Introduced into the BJP by former Goa RSS chief Subhash Velingkar in the late eighties, Parrikar was hesitant at the start. “I don’t want to enter politics. I have no such intention,” he told Velingkar when he went to his Mapusa residence to convince him. It didn’t take long for Velingkar to get him on board, and Parrikar did the same with his reluctant family, telling them that “joining politics is a good thing”.
He turned out to be a top political strategist, representing the Panaji constituency uninterrupted from 1994 till his death. Briefly, when he resigned to become the defence minister, he got his own man elected as the MLA and won comfortably when he returned to the state in 2017.

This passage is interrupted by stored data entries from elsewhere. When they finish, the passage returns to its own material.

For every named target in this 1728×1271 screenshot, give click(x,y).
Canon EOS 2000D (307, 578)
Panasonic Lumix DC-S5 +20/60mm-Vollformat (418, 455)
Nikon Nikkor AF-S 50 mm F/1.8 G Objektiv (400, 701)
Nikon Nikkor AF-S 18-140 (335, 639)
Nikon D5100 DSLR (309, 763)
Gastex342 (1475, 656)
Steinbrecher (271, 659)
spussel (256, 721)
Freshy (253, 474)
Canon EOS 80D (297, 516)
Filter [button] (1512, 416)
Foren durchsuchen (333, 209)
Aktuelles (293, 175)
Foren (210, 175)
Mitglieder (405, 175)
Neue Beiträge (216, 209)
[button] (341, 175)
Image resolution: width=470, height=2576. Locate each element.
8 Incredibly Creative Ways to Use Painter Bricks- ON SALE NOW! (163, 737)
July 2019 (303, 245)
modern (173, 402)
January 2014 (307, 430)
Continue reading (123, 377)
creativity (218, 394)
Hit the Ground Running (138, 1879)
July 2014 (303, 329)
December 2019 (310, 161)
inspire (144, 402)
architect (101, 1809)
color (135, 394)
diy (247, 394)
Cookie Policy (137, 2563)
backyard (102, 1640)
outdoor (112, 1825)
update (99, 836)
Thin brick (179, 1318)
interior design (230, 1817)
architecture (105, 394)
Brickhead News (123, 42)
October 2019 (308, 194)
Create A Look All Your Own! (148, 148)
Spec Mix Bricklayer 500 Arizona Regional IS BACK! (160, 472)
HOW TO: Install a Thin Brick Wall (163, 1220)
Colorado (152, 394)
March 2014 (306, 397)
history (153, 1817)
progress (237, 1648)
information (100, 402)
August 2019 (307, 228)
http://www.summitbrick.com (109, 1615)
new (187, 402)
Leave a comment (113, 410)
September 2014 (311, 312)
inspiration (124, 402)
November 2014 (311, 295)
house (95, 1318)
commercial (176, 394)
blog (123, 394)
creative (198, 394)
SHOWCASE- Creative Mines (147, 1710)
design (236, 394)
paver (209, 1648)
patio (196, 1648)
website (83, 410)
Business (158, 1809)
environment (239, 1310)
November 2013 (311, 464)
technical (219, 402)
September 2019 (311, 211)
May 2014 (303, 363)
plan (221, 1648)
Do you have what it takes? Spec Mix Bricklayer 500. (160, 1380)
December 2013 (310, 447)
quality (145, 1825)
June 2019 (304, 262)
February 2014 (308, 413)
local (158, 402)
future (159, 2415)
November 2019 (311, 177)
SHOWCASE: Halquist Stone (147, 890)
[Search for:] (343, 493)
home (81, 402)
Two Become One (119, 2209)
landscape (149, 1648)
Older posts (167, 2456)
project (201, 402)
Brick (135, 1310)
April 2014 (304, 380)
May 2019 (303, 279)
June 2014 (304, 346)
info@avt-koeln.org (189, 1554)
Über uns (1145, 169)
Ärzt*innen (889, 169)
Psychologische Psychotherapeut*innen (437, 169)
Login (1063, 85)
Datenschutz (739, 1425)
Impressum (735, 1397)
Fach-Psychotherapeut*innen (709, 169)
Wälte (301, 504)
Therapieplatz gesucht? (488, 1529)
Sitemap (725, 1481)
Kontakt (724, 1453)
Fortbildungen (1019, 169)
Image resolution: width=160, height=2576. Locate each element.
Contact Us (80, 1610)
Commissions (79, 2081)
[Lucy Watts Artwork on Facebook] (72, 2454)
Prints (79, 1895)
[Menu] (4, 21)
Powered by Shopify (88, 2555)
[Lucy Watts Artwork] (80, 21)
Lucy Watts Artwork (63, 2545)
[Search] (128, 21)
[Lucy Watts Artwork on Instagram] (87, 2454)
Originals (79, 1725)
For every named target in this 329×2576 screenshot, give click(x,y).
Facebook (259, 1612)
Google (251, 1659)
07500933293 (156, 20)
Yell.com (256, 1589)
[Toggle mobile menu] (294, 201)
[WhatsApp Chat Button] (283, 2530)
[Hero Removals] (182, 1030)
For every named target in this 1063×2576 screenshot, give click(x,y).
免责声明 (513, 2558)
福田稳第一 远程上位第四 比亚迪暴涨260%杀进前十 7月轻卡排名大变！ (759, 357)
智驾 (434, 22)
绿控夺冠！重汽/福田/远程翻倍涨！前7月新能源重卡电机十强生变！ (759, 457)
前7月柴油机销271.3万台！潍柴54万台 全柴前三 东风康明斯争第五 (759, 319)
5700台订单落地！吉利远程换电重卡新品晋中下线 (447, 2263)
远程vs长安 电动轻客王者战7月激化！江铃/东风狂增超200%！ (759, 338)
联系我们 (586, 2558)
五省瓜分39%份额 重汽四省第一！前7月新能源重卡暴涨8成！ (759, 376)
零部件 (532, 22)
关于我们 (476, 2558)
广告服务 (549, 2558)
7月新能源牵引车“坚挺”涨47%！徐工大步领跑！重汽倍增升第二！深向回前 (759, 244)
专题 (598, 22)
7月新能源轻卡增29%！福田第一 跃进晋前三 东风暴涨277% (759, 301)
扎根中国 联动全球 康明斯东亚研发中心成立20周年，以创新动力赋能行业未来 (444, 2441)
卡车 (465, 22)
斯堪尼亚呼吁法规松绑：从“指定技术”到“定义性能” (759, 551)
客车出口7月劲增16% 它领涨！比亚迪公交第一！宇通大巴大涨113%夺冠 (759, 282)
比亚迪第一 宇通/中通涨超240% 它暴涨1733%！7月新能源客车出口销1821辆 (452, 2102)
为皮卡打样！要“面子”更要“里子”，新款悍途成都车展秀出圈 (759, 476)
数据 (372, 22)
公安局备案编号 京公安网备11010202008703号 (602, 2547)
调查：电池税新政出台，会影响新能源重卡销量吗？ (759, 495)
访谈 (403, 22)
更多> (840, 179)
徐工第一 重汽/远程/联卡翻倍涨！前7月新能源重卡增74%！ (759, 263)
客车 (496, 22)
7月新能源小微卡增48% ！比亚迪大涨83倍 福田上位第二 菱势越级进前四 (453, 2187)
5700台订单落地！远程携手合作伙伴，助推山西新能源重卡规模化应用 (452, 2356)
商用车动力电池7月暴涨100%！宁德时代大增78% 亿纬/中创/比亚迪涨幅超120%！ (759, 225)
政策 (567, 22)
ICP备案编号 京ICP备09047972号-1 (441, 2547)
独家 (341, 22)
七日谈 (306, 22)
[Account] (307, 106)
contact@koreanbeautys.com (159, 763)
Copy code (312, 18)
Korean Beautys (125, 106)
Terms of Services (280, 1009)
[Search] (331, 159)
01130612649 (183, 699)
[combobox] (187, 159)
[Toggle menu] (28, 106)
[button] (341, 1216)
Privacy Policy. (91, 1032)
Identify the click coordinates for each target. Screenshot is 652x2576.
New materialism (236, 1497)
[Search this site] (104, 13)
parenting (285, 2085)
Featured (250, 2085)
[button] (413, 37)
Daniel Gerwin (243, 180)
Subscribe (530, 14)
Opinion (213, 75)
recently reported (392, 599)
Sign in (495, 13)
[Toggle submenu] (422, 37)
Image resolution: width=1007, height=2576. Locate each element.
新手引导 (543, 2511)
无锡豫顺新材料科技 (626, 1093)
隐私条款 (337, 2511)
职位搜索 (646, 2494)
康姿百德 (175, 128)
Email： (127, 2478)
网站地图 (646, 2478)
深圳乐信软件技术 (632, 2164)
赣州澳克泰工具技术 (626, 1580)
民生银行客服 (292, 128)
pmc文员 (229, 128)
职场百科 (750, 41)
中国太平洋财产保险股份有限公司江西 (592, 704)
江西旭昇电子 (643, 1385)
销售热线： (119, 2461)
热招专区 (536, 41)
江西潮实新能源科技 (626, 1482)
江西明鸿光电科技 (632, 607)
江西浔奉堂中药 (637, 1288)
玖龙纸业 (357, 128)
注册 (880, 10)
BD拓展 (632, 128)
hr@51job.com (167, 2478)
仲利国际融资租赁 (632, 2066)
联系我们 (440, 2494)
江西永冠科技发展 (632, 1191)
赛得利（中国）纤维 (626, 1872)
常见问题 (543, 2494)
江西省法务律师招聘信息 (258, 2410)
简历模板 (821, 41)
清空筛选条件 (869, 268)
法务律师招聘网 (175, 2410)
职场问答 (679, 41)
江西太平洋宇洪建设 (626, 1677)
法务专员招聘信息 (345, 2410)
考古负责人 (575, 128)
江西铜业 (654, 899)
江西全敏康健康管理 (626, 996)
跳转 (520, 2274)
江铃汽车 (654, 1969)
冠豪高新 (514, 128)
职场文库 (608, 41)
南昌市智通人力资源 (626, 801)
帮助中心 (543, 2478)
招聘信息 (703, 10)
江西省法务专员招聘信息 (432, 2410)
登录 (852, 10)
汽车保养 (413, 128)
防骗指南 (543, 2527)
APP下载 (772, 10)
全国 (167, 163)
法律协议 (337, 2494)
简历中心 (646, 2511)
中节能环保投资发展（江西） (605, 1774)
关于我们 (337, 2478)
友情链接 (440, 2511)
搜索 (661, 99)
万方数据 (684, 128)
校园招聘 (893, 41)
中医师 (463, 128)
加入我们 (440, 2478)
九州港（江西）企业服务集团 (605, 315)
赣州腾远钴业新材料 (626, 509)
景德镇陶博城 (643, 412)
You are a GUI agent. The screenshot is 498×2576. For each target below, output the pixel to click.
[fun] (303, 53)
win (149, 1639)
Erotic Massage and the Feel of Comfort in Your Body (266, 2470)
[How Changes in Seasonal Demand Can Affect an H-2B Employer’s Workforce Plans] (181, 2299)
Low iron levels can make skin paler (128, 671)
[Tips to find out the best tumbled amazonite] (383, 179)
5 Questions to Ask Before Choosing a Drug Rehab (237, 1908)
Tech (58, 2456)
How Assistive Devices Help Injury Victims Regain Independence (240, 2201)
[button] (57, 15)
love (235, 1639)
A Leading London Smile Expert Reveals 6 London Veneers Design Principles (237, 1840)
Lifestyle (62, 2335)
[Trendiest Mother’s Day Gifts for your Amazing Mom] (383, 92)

Parrikar was the man who cobbled the first BJP government in the state in 2000. At a time when the party had just 10 MLAs, he stitched together a coalition, and two years later, formed the government again with just 13 MLAs in a House of 40. In 2012, following five years of Congress rule, he stormed to power again, this time winning a majority on his own for the first time with 21 MLAs. How a swayamsewak rose to such great heights in Goa with a significant minority population would have surprised many. Parrikar, after all, was the one who led around 700 kar sevaks from Goa during the Ram Janmabhoomi movement.
A non-conventional politician, his style of governance projected the aam aadmi simplicity and middle class values. He became chief minister at 43 in 2000, and came up with schemes — computers for students, direct money transfer to beneficiaries, old age pension and health insurance — which were later introduced by the Modi government at the Centre.
Described by PM Narendra Modi as the architect of modern Goa, Parrikar was BJP’s tallest leader in the state. Parrikar’s identity in politics was firmly established as a man who wore short-sleeved shirts and sandals for any occasion, and a man who had no problem hopping on the back of a two-wheeler. He detested a security cordon around him, even when he was chief minister. With Parrikar gone, Goa’s politics will never be the same again.